EL aumento de la desigualdad social en los países desarrollados es un fenómeno en aumento desde hace décadas, pero está adquiriendo particular relevancia por la superposición de los efectos de la crisis. La brecha entre los más ricos y los más pobres se ha disparado al nivel más alto de los últimos 30 años. Según la OCDE, el ingreso medio del 10% de la población con más renta en las economías avanzadas es nueve veces el del 10% más pobre. Los datos son particularmente llamativos en Estados Unidos, donde en ese tiempo la mayor parte de la riqueza la ha acaparado el 1% de las familias con ingresos medios de 27 millones de dólares al año, mientras que el 90% de la población no ha aumentado su nivel de ingresos.
También en Europa, aunque menos intensamente, ha crecido la desigualdad (el 20% de los europeos más ricos gana cinco veces más que el 20% más pobre), y especialmente en España, el segundo país europeo con mayor desigualdad en la distribución personal de la rentas. Por su parte, las economías emergentes han aumentado notablemente su nivel de renta en las últimas tres décadas, lo que ha permitido que cientos de millones de personas hayan salido de la pobreza, pero los ingresos personales en países como China siguen polarizándose.

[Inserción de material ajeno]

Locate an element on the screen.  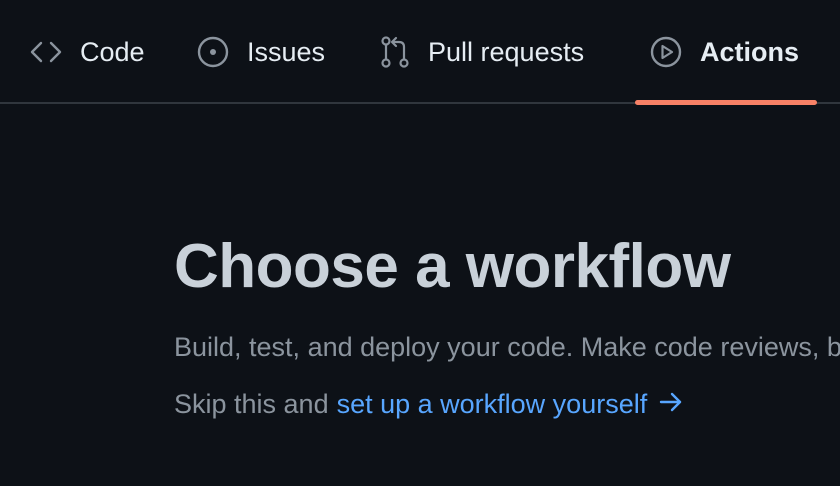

Si bien la existencia de cierto nivel de desigualdad es un factor incentivador del esfuerzo personal, el aumento desmesurado de las desigualdades preocupa a organismos como el FMI, la OCDE, o la Comisión Europea, que observan con preocupación la sensación de marginación de muchos jóvenes y de amplios segmentos de las clases medias por las incertidumbres ante el futuro, y el malestar que genera observar el acaparamiento por pocos de la mayor parte de la renta nacional. Una dinámica que socava el contrato social de las democracias avanzadas y del capitalismo liberal, que se asientan sobre la base de que el progreso individual es posible en estas sociedades y que depende del mérito individual.
Estudios recientes en Estados Unidos, el paradigma de la movilidad social, ponen de manifiesto que el que nace en una familia que pertenece al 20% más rico tiene una probabilidad del 60% de mantenerse en ese estrato cuando sea adulto, mientras que el niño que nace en una familia que se encuentra entre el 20% más pobre, sólo tiene un 5% de posibilidad de pertenecer al estrato superior cuando sea adulto. Desgraciadamente no existen datos semejantes para España, pero podemos asegurar que la probabilidad de movilidad social es aún menor. La brecha entre la ideología de la meritocracia y la percepción de crecientes desigualdades genera efectos desmoralizadores, que producen anomia, cuando no revueltas sociales o el ascenso de populismos.
Este panorama genera preocupación en la sociedad y en algunos líderes políticos, pero si la preocupación puede ser compartida, menos claras son las causas que lo han provocado y, más aún, que puede hacerse al respecto.
En cuanto a las causas, diversos factores vienen favoreciendo la desigualdad, entre los que podemos destacar la inadecuada regulación (o desregulación) de algunas actividades, la globalización y las nuevas tecnologías. En relación con el primero hay que anotar el poder de los ejecutivos por influir decisivamente en sus remuneraciones ante la impotencia de los accionistas dispersos de las grandes sociedades anónimas o la autonomía y relativa opacidad operativa del sistema financiero, donde se concentran buena parte de las rentas más elevadas y opera con la garantía de la red pública en caso de necesidad.
Pero, como señala la OCDE, el propulsor más importante ha sido la mayor desigualdad en los sueldos y salarios, con elevados crecimientos en el estrato del 10% más elevado, y aún más del 0,1% de los empleados mejor pagados, frente al estancamiento e incluso reducción de los salarios más bajos. Este fenómeno se deriva a su vez de los efectos combinados de la globalización y del cambio tecnológico: este último permite estandarizar tareas fácilmente sustituibles, y la globalización hacer competir no sólo a empresas, sino también a las personas que realizan esas tareas en todo el mundo, por lo que la competencia global presiona a la baja a los salarios de los empleados con menor cualificación, mientras que premia a los que realizan tareas más creativas o más singulares.
Si bien algunas de estas dinámicas son imparables, será recomendable implementar cambios institucionales para corregir esta deriva que amenaza a la esencia de las sociedades democráticas, y propiciar sociedades más inclusivas, en las que la posibilidad de progreso individual vinculado al mérito personal sea una perspectiva más factible para los ciudadanos que en el presente, lo que se posibilita con políticas que favorezcan la igualdad de oportunidades, especialmente con formación de calidad, y con políticas redistributivas no desincentivadoras del esfuerzo.